To a non-patent-lawyer, it is not entirely clear just what part of the product is the focus of the patent. Some stories emphasize the crimped edge that keeps the contents safely confined and some point to the fact that peanut butter is applied both above and below the jelly, overlapping in each layer, and thus forms a seal that keeps the bread from getting soggy. In short, Smuckers has triumphantly met both the danger of the jelly leaking out the sides of the sandwich AND the soggy bread conundrum, but whether it claims one innovation or two is unclear.

Solving both problems is crucial, because the product is not consumed immediately upon preparation. It is prepackaged, frozen, and then thawed during a school-day morning in the lunch box. The product is also a hit, with $27.5 million in sales (wholesale) per year.

The judges were skeptical, and it appears unlikely that either the peanut butter cocoon or the crimped edge will survive the argument that prior art exists. (You know your argument is in trouble when a judge tells you that your patent duplicates something his wife has been doing for years.)

But part of the problem is that the USPTO and the courts have gotten themselves into a corner where they must document all prior art; an examiner cannot blow off the application on the ground "this is ridiculous" or "everybody knows this." As the Trib noted in connection with a patent on sideways swinging obtained by a 5-year-old (whose father happened to be a patent attorney), "The patent office is searching for documented proof that children have indeed always powered their swinging by pulling on chains. Then, and only then, will it kill the patent as quickly as possible." (Note: The re-examination order is dated 2002, and there is no further reference to the patent in the USPTO database, so such documentation seems not to have been forthcoming.)

Sideways swinging looks like a no-brainer. But the PB&J case is not as one-sided as it seems. The patent system is called upon to perform two inconsistent tasks: protect creativity and protect investment. Leaving aside the technicalities of patent law, the equitable essence of Smuckers' claim is that it made a significant investment to determine whether a market existed for this product. Had the answer been "no," the investment would have been lost.

Furthermore, the realities of the marketplace are that consumer goods companies introduce hundreds of products each year, most of which tank. If society wants to foster this stream of innovation, then it must find some way to reward people for taking the risk of determining whether the product will fly, even if the actual product does not seem terribly innovative.

Without such protection, the pressures for free-riding become over-whelming; every competitor will lie in the weeds, and then copy-cat the winners while avoiding the losers, but, in this as in so many situations, we cannot all of us free ride on all of us.
Furthermore, without patent protection, the logical end is that only the big players can be in the game because they are the only ones with the marketing clout and brand recognition to capitalize on unprotected innovations.

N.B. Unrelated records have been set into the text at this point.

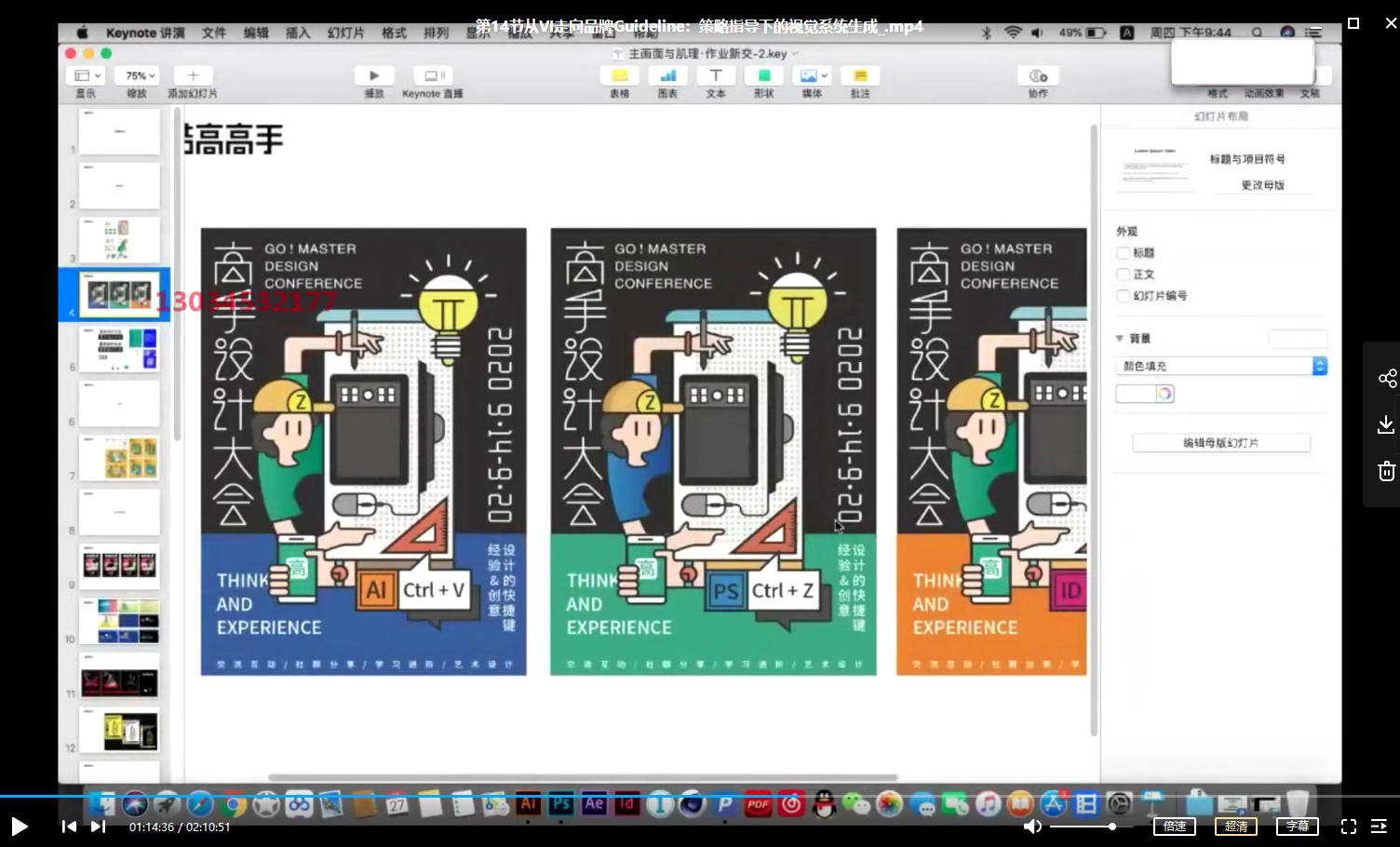Toggle the 幻灯片编号 checkbox
Screen dimensions: 1400x847
pyautogui.click(x=1124, y=296)
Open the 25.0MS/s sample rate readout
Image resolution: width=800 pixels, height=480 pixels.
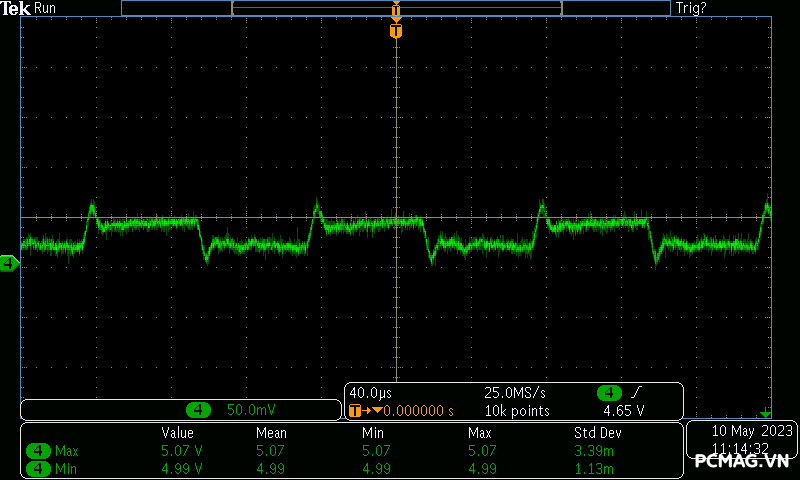coord(517,392)
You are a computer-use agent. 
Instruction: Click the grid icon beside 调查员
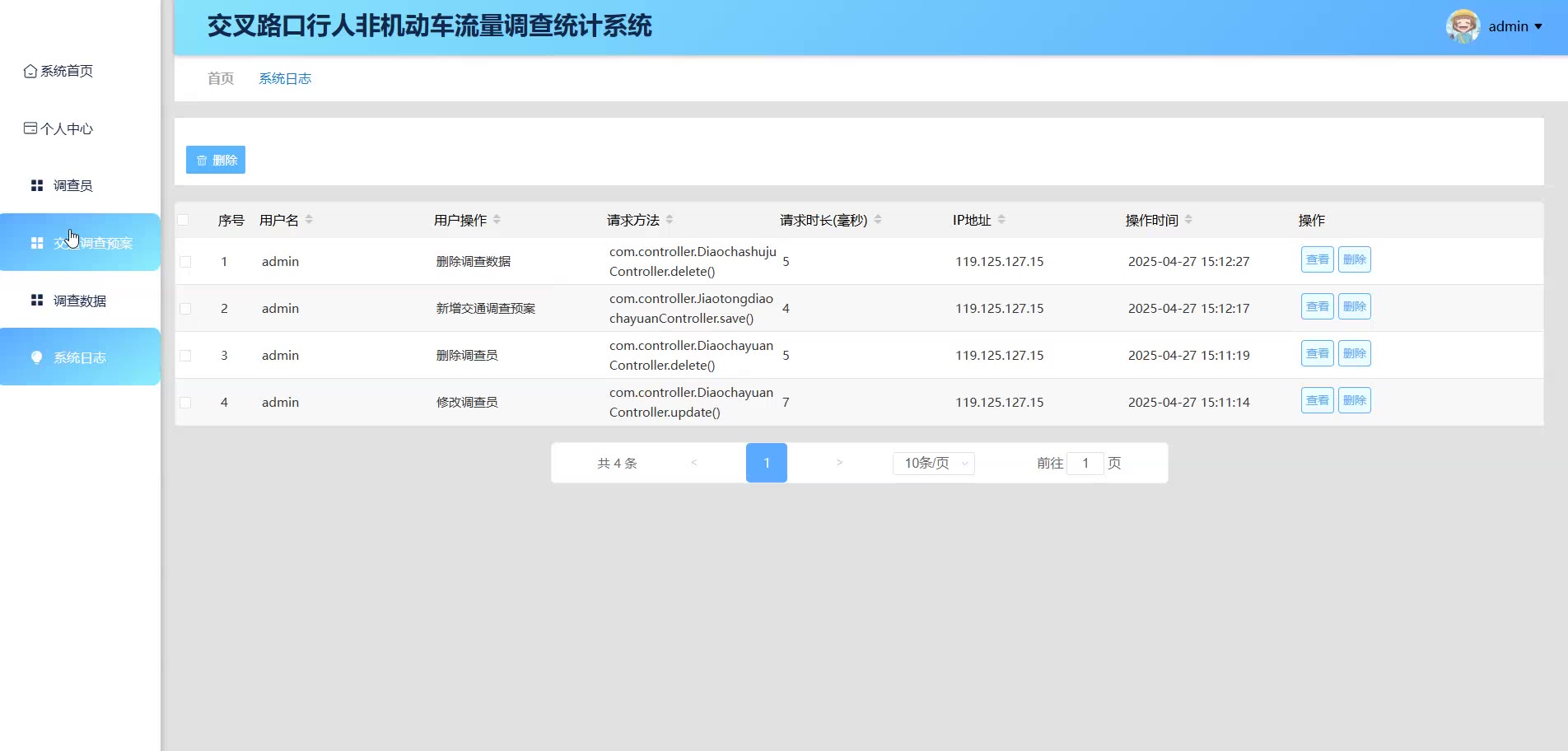37,185
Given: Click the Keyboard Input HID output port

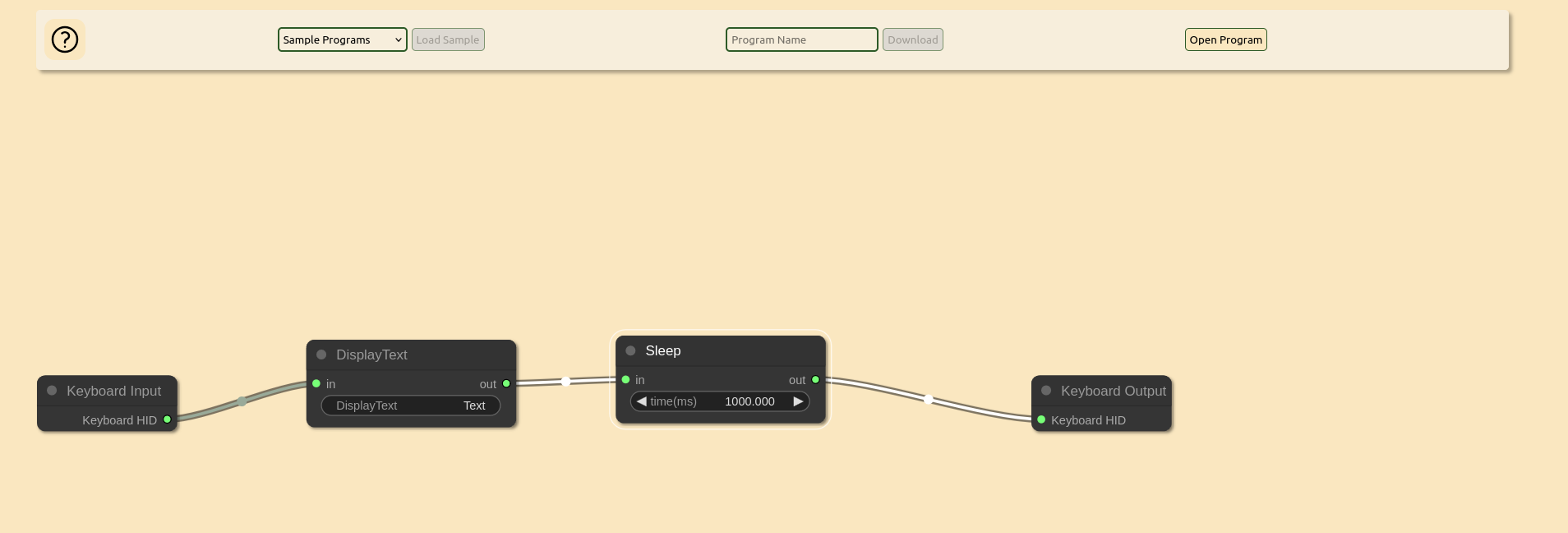Looking at the screenshot, I should [168, 419].
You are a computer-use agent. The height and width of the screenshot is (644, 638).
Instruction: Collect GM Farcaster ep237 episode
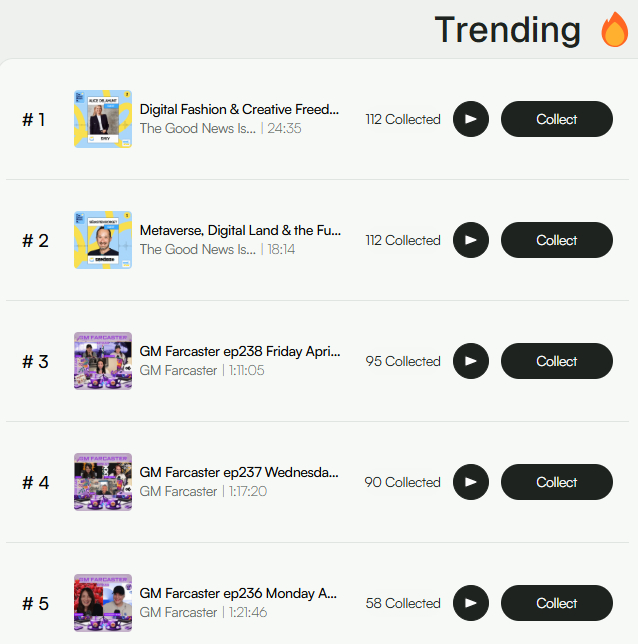click(556, 482)
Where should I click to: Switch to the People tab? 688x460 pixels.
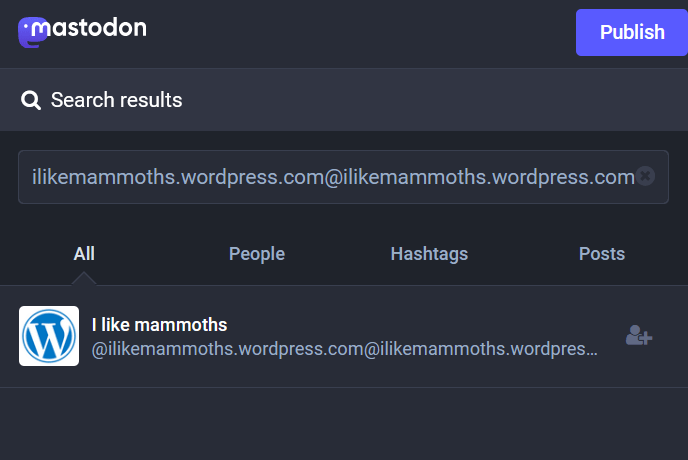257,254
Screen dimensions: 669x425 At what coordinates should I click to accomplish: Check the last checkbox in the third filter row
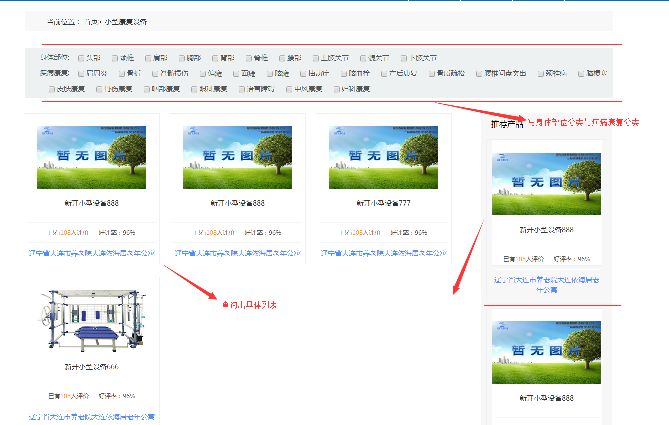pos(334,89)
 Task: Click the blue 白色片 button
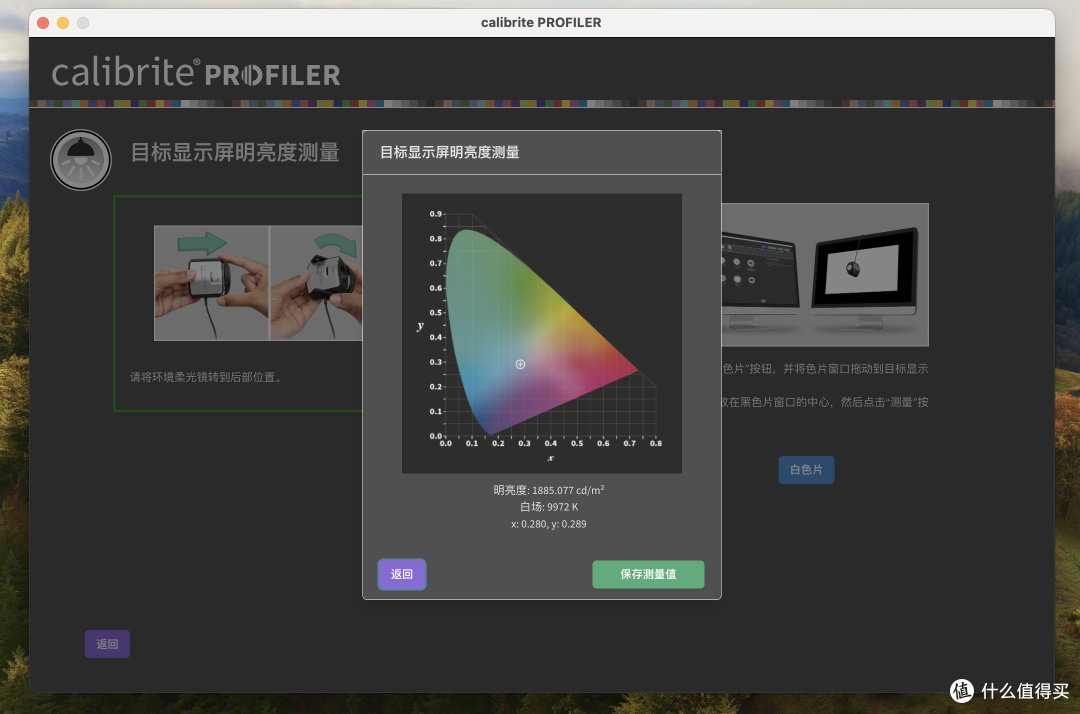click(806, 470)
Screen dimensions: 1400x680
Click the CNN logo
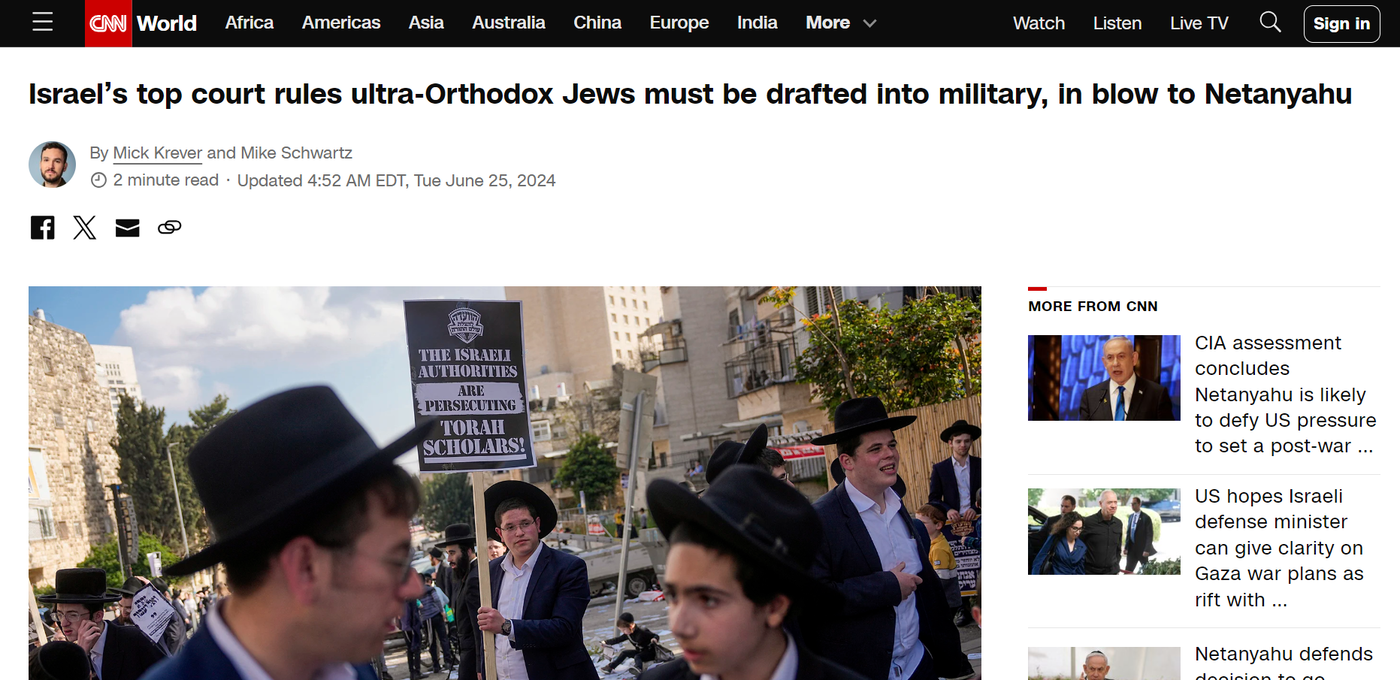click(x=108, y=23)
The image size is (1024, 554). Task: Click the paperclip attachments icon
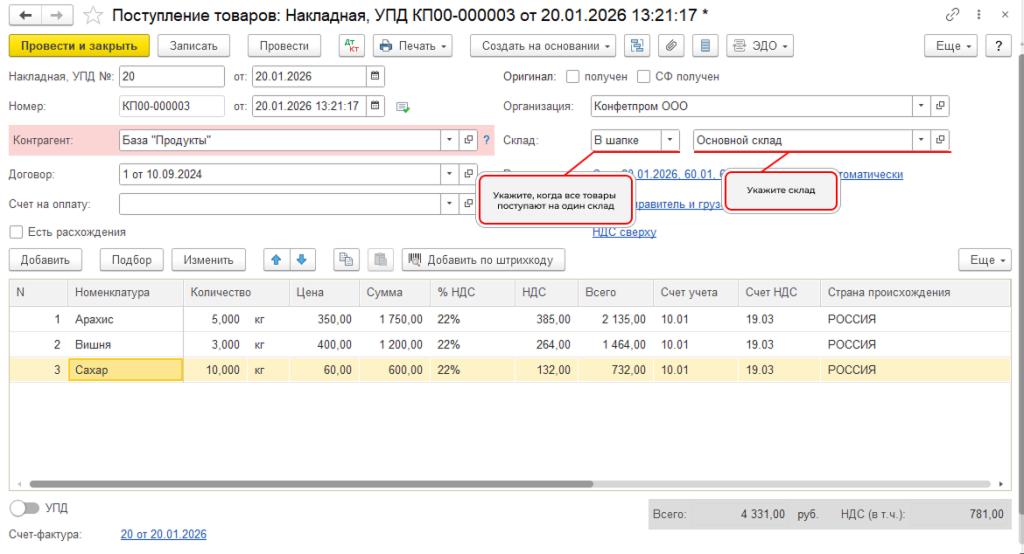pos(671,46)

So, silly as the Smuckers' patent might seem, it represents a real issue, and not an easy one. If you look at the wonderful collection of goofiness at Totally Absurd, you laugh, but every once in while you think, "Y'know -- I wish I had one of those. I wonder if anyone actually sells it." And there is no chance that anyone will sell it if it could not be patented, and if they could not be protected in their faith that there are indeed enough goofs who might want to buy it.

UPGRADE (April 11, 10:00 a.m.): The court ruled against Smuckers two days after the argument.